Donald Trump gibi faşist,ırkçı,şovenist,birinin, ABD Başkanı olacağı fikri bile ürkütücü olacağından, Hillary Clinton’a başarı dilemek boynumuzun borcu.
Geçmişte bu köşede, ABD’ de uygulanan Başkanlık Sistemi’nin işleyişine yönelik paylaşımlarda bulunmuştum.
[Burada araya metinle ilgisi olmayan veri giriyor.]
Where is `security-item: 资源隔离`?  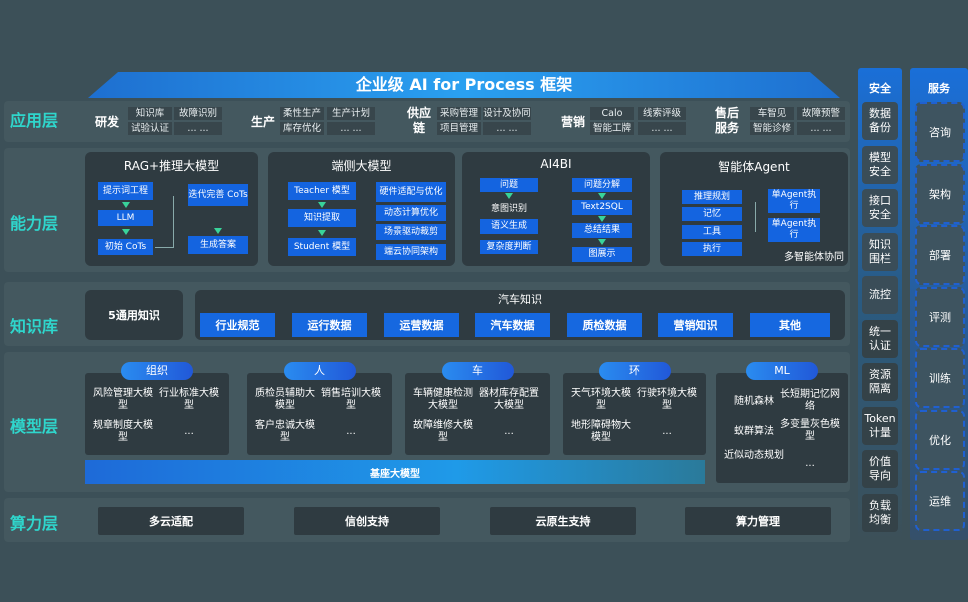
security-item: 资源隔离 is located at coordinates (880, 382). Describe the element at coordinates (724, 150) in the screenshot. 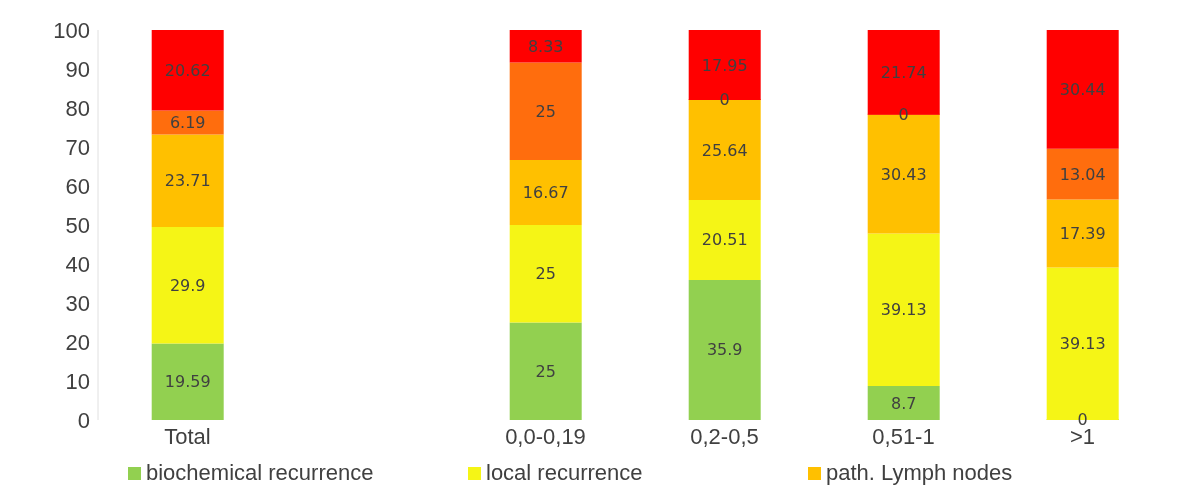

I see `data-label: 25.64` at that location.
Yeniden tekrar yapacak değilim.
Yalnız, dikkatinizi çekmek istediğim bir nokta vari; o da, ABD Başkanlık Sisteminin dünya da uygulanan en adil ve en demokratik sistem olduğudur.
“Teşbihte hata olmaz”mış. Amerika’da halk, seçeceği yöneticilerini tek tek elekten geçirerek seçer.!
Bizim gibi demokrasiden nasibini almayan ülkelerde ise, yöneticiler, halkı elekten geçirerek kendilerini seçtirirler..!
Biraz açacak olursak, demokrasi sözde kalınca, medyanın da bağımsızlığı söz konusu olmaz…
Ardından algı operasyonları yoluyla, yöneticilerini kendi seçtiğine inandırılan bir halk kitlesi oluşturuluyor.
CHP Genel Başkanı Kemal Kılıçdaroğlu, ABD Başkanlık Sistemine karşı olmadığını, geçmişte bir televizyon programında beyan etmişti.
Geçtiğimiz ay bir AKP yetkilisi de, CHP ile ABD Başkanlık Sistemi üzerinden görüşmelerde bulunabileceklerini söylemişti.
Başbakan Binali Yıldırım’ın, CHP Genel Başkanı Kemal Kılıçdaroğlu’nun beyanına atfen “hodri meydan” çekmesi, önemli bir gelişme.
Kemal Kılıçdaroğlu’nun Türkiye’yi eyaletlere mi böleceksiniz eleştirisine sığınarak, ABD Tipi Başkanlık Sistemine de karşıyız çıkışı, güven kaybına sebep olacaktır.
CHP,üniter devlet yapısını öncelik alarak,parti organlarında bunu değerlendirmeli ve AKP ile masaya oturup ülkeyi bu karanlıktan çıkarmalıdır.
Çünkü halk, Başkanlık Sistemi’nin ne olduğunu bilmiyor.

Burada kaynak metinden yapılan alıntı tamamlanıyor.